As shown in Table B.2, a total of 83 kinds of trace components (including 27 esters, 10 alcohols, 11 acids, 4 aldehydes, 6 ketones, 1 acetal, 3 sulfur components, 1 pyrazines, 16 aromatics (containing benzene), 2 alkanes, 2 furans) with OAVs ≥ 1 were screened as aroma components. Among these, 6 components were detected in all flavor types of Baijiu: ethyl acetate, ethyl hexanoate, ethyl octanoate, butanoic acid, octanoic acid and furfural. Esters imparted pleasant fruity and sweet aromas to Baijiu, while acids not only enhanced its flavor but also served as precursors to esters. Given their higher OAVs and corresponding aroma intensities, esters and acids were considered the two most important classes of aroma components in Baijiu. Currently, most studies focus on the aroma contribution of trace components, while relatively little research has been conducted on their contributions to taste.

Considering the significance of taste quality in Baijiu and the fact that individuals predominantly choose Baijiu based on their taste preferences, it was imperative to further investigate the taste contribution of trace components in baijiu.

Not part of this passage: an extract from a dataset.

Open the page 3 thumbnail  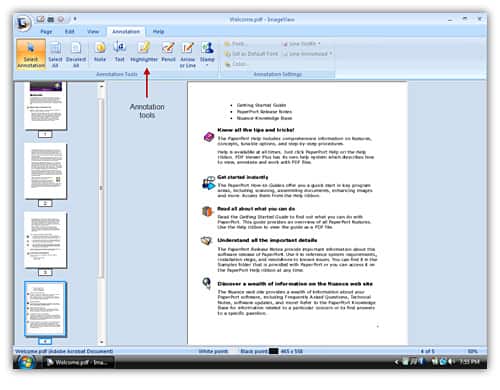46,240
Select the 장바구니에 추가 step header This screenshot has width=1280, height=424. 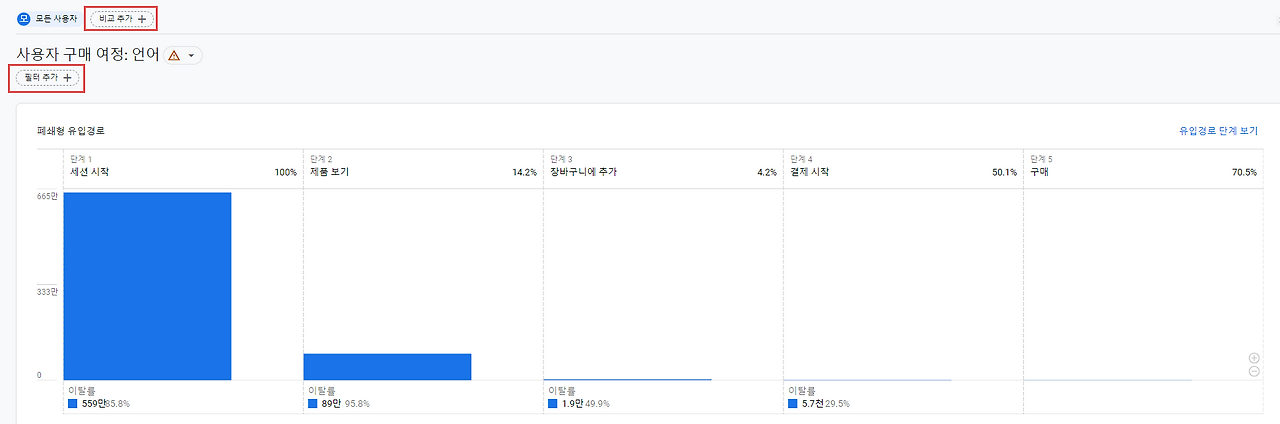(583, 172)
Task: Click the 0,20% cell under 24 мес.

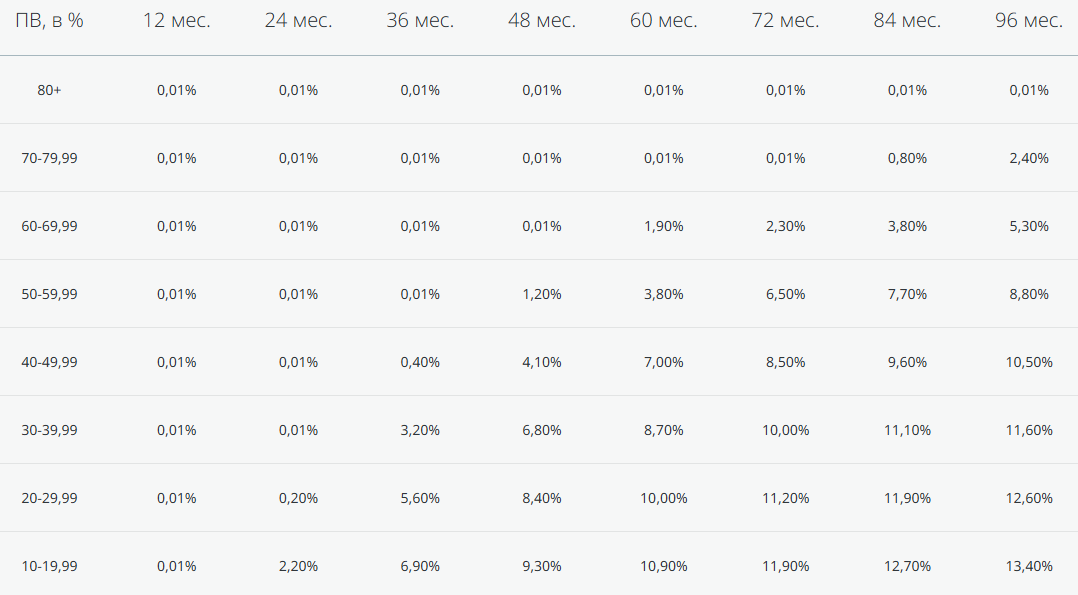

As exhibited in Table B.3, a total of 60 kinds of trace components (including 15 esters, 10 alcohols, 6 acids, 1 lactone, 3 aldehydes, 5 ketones, 2 acetals, 3 sulfur components, 11 aromatics (containing benzene), 1 alkane, and 3 furans) were screened as taste components with TAVs ≥ 1. Notably, ethyl acetate, ethyl hexanoate, ethyl octanoate, butanoic acid, 2-methyl-1-propanol, 1-butanol, benzaldehyde, phenethyl alcohol, were screened as taste components in all types of Baijiu. Among these, all except phenethyl alcohol were also frequently screened as aroma components.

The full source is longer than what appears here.